There are plenty of places to bike, and depends on what you're looking for. Single track hardpack circuits, cross country exploration of villages, cross country in mountainous tea plantations on rocky roads, DH (though not recommended now for the rainy season), and long arduous climbs up mountain roads.

The most popular places to ride are Serpong, Sentul, and Puncak, each with varying trails and roads. I usually ride Saturdays.
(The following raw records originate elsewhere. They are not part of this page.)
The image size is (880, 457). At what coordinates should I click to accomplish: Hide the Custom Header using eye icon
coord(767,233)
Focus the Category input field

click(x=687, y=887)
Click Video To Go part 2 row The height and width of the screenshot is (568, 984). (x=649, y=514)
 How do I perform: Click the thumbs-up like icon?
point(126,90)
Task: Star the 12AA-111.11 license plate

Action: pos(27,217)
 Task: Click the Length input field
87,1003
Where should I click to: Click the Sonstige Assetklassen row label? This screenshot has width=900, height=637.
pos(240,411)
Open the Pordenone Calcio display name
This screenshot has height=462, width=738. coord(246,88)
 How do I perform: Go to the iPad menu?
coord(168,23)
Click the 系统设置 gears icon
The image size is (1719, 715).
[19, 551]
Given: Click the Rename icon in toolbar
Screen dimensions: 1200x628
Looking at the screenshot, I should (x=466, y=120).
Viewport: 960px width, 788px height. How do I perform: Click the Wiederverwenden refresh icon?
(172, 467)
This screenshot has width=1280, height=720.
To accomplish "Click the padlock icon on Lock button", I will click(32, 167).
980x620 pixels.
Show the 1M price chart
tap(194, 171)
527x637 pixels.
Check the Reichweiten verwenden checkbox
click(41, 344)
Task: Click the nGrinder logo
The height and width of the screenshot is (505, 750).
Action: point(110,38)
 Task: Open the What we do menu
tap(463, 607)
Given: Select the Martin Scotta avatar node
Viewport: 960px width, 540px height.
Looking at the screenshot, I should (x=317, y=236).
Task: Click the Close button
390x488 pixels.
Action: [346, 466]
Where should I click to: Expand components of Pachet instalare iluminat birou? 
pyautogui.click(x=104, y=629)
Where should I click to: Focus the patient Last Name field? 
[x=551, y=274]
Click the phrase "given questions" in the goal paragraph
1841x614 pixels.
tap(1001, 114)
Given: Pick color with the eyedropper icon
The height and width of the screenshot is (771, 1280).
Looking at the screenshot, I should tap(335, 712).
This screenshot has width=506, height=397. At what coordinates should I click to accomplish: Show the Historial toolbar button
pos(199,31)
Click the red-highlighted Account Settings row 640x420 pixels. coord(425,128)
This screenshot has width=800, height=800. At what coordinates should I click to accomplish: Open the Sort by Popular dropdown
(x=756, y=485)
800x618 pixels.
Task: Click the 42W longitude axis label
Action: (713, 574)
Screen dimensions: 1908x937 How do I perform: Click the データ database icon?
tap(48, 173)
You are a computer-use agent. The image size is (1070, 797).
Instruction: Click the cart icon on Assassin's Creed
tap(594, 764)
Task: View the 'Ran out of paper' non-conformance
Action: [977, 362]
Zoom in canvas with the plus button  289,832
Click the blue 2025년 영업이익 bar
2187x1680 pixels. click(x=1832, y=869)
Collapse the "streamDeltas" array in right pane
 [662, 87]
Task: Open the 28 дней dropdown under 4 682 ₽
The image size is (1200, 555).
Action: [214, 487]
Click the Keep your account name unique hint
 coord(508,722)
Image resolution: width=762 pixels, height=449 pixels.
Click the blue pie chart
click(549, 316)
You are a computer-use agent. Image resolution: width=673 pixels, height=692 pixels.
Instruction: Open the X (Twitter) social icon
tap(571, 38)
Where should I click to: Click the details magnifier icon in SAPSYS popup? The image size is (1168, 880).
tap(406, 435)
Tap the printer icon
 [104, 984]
PM me if you want to ride.


----------



## tmate350 (Dec 16, 2010)

cool man... let me get my gear ready first. i'll surely contact you. but i'm still a very newbie in MTBing.


----------



## jackspade (Jul 23, 2010)

The picture taken by rifu is in bandung, west java.

That's a nice track, it's only around 15km to get there.

To get there you'll get very steep road, and goes to that track, and after that track you'll get a nice pavement road.

I often ride there with my SS.


----------



## blewuk (Jan 7, 2011)

*Serpong Area??*



tmate350 said:


> cool man... let me get my gear ready first. i'll surely contact you. but i'm still a very newbie in MTBing.


So how's your MBT'ing doing in Jakarta area?

Serpong is a very nice area to do this at least they have 2 tracks down there.


----------



## Veda (Dec 17, 2009)

Serpong, BSD, Puncak, Sentul... those are the common areas for MTB near Jakarta. Other relatively unknown tracks such as Cidampit where dense tropical rainforest would surely get you lost unless you ride with a few buddies are definitely a once in a lifetime experience... Then there's Cianten around the Chevron Geothermal area, home to wandering ghosts called ****ilanak. Another interesting experience...

Or go here to "Heaven or Hell Hambalang" for the ultimate view + rough road uphill downhill experience:


----------



## blewuk (Jan 7, 2011)

Cool pix bro :thumbsup: !!!


----------



## j33p79 (Sep 22, 2011)

Velda as in Riva K ?


----------